I prefer to asign the qualifier "wisdom" instead of "corrupt" to the judge rather than the Jew. After all, he ruled against a "greed" so dirty that it has no consideration for human suffering.

He ruled for understaning of the abyss of "human misery" which takes you to the desperate measure of suicide. Teaches you the real meaning of "forgiveness."

It ruled against an "ungrateful" jackass who failed to "appreciate" the efforts of a man going towards his final sentence, yet he bothered to show "compassion" to another brother in pain.

And, it showed the unltimate in "wisdom by osmosis:"

You better "judge" what you might gain by a claim which is beyond reason and human limits. So, the saying "khar ma az korregi dom nadasht," encapsulates not only the "victimhood" of the person who lost a monetary value, but gained the "human judgment" that there are more important things in life than that "monetary loss," such as wisdom to know when to "compromise," the notion of  "self-sacrifice" arising from "empathy" towards another human. 

It IS a mantra that reflects the beautiful soul of a nation!


khaleh mosheh

And the story continues, Dear Friend

by khaleh mosheh on

My very reliable sources inform me that indeed this story has further continuation.

It transpires that Shylockpour indeed has many powerful friends in the court of the everso powerul Tzar of Russia, who have been afraid that his annual profits might have declined. They could not tolerate the corrupt system of this so call Bakhtiari justice and in any case did not wish to see a Khan of a backward province being able to interfere in their friend affairs. 

So the Tsar, having been pressured by a number of powerful courtiers having great many business ties with Shylockpour sends is several merciless Cossack regiments to teach the willy Bakhtiari's a lesson. These Cossak regimens had been previously dispatched  to teach the wily Quasqai's a few lesson a few seaosns previously and so were very experienced in the art.

To cut a long story short, the whole Bakhtiari and Charmahaal region is now a very large stable for horses with very little infra structure.

Lesson for the Wily Khan: Dont mess with people with powerful friends and let them have what they demand. 

khaleh mosheh

An original bakhtiari tale

by khaleh mosheh on

Thanks Dear Ari for this original interpretation- Could have come from the great Khan of the clan himself, divluging great pearls of wisdon to his offspring in preparation to becoming the next chieftain.



by Princess on

I didn't know the story nor the quote, and I loved how you intertwined the Merchant of Venice into this.

So the moral of the story is twofold:

a.  intentions don't count, what you do, does. 

b.  it's important to be on friendly terms with people in power, you know, Don Corleone style ;)

I enjoy your writings. Thanks Mr.
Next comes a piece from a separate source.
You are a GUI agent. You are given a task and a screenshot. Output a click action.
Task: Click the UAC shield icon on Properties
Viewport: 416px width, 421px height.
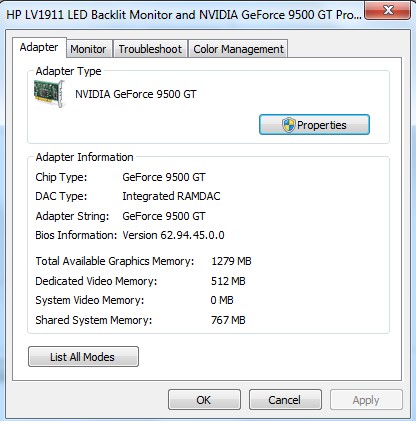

Siletz for educating bee-savads like me in our folk tales. 



by IRANdokht on

now we know!  :o)

Ari jan

Thanks so much for another beautifully told story. So what would the moral of this story be? when you're in big doodoo, make a deal with the big guy?  ;-)

forever your fan


Azadeh Azad


by Azadeh Azad on

A very jocular retelling, Ari. Thanks. The title of this piece could be "The Shrewd and the Corrupt!" Or even better, "The Soul of A Nation!" :-)





so, that's where this came from!

by Jinny (not verified) on

A great read! How articulate and interesting you have made this story, Mr. Siletz. Loved every single word of it. Thank you. Thank you.